*** Opening of AVAILABLE DATA ***

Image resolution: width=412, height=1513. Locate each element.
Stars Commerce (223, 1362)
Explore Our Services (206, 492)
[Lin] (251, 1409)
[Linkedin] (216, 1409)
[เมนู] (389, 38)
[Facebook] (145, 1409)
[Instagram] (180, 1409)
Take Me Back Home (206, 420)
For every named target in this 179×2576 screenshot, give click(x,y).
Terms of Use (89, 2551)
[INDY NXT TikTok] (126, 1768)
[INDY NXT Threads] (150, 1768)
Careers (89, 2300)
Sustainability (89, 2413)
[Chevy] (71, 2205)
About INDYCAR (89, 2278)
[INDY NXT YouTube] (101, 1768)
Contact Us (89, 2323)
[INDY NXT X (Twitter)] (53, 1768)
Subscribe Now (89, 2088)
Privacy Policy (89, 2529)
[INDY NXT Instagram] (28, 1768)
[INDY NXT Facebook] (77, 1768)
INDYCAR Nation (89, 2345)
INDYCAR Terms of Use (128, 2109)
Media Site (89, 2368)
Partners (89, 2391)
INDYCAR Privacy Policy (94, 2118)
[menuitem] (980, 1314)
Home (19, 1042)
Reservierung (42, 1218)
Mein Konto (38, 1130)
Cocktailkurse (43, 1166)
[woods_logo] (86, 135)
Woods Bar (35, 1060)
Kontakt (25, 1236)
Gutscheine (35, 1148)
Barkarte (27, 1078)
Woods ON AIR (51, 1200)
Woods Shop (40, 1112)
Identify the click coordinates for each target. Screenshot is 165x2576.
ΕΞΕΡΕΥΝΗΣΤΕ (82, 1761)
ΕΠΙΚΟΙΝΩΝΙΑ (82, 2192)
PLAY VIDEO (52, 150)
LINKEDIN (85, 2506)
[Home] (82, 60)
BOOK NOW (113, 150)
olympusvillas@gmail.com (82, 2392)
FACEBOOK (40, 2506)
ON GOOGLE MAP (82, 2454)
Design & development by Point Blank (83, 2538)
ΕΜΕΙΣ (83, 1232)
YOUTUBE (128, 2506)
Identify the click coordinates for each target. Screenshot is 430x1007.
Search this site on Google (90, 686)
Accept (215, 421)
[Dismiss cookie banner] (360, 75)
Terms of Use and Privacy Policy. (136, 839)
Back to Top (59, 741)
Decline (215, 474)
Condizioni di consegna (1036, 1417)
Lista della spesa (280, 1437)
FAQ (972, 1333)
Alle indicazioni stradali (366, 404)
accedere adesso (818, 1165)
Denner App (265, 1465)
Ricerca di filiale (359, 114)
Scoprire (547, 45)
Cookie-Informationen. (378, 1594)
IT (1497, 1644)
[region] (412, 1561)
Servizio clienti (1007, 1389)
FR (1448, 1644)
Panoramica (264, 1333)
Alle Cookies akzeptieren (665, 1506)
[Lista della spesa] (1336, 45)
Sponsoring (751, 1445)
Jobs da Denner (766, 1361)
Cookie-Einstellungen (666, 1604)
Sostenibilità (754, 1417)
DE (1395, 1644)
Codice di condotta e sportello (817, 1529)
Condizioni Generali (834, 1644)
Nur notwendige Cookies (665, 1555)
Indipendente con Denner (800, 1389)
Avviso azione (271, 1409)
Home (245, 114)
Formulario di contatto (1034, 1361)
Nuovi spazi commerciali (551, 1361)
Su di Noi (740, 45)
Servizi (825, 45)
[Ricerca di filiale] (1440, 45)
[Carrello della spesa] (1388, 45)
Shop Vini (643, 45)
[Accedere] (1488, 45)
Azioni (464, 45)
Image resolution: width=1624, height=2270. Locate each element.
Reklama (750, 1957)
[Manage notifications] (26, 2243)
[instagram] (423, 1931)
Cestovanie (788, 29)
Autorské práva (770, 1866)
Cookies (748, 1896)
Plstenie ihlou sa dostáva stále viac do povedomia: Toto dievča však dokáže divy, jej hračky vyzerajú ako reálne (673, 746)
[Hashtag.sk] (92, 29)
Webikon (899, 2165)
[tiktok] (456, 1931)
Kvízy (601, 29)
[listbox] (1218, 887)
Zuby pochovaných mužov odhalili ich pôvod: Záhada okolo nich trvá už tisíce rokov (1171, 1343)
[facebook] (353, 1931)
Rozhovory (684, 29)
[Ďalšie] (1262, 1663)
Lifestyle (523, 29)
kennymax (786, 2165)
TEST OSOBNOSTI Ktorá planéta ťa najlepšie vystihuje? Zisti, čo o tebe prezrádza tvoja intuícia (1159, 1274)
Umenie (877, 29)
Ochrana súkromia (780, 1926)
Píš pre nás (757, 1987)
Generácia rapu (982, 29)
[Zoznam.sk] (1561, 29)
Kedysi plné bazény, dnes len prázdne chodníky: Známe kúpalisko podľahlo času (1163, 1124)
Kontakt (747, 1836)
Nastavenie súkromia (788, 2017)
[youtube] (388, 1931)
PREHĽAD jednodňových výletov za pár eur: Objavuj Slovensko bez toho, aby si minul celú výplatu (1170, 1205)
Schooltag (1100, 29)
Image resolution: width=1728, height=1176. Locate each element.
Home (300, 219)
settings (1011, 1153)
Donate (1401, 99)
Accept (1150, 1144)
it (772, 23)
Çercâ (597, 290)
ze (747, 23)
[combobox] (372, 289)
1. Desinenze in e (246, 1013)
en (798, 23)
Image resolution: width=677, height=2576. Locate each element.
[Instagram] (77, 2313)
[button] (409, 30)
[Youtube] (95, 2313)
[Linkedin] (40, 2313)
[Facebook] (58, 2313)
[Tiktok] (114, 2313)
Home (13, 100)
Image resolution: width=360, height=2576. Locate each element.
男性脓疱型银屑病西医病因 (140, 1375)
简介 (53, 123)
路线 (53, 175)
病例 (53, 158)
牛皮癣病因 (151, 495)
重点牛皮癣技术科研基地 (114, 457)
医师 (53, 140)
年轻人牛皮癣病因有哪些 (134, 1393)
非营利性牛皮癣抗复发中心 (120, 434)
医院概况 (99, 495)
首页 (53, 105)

*** Close of AVAILABLE DATA ***

• [WORK INSTRUCTION]:
Set down only the lines above that fall between the line holding "Scoprire (547, 45)" and the line holding "Condizioni Generali (834, 1644)", inclusive, keeping each exact.

• [WRITTEN RESPONSE]:
Scoprire (547, 45)
Cookie-Informationen. (378, 1594)
IT (1497, 1644)
[region] (412, 1561)
Servizio clienti (1007, 1389)
FR (1448, 1644)
Panoramica (264, 1333)
Alle Cookies akzeptieren (665, 1506)
[Lista della spesa] (1336, 45)
Sponsoring (751, 1445)
Jobs da Denner (766, 1361)
Cookie-Einstellungen (666, 1604)
Sostenibilità (754, 1417)
DE (1395, 1644)
Codice di condotta e sportello (817, 1529)
Condizioni Generali (834, 1644)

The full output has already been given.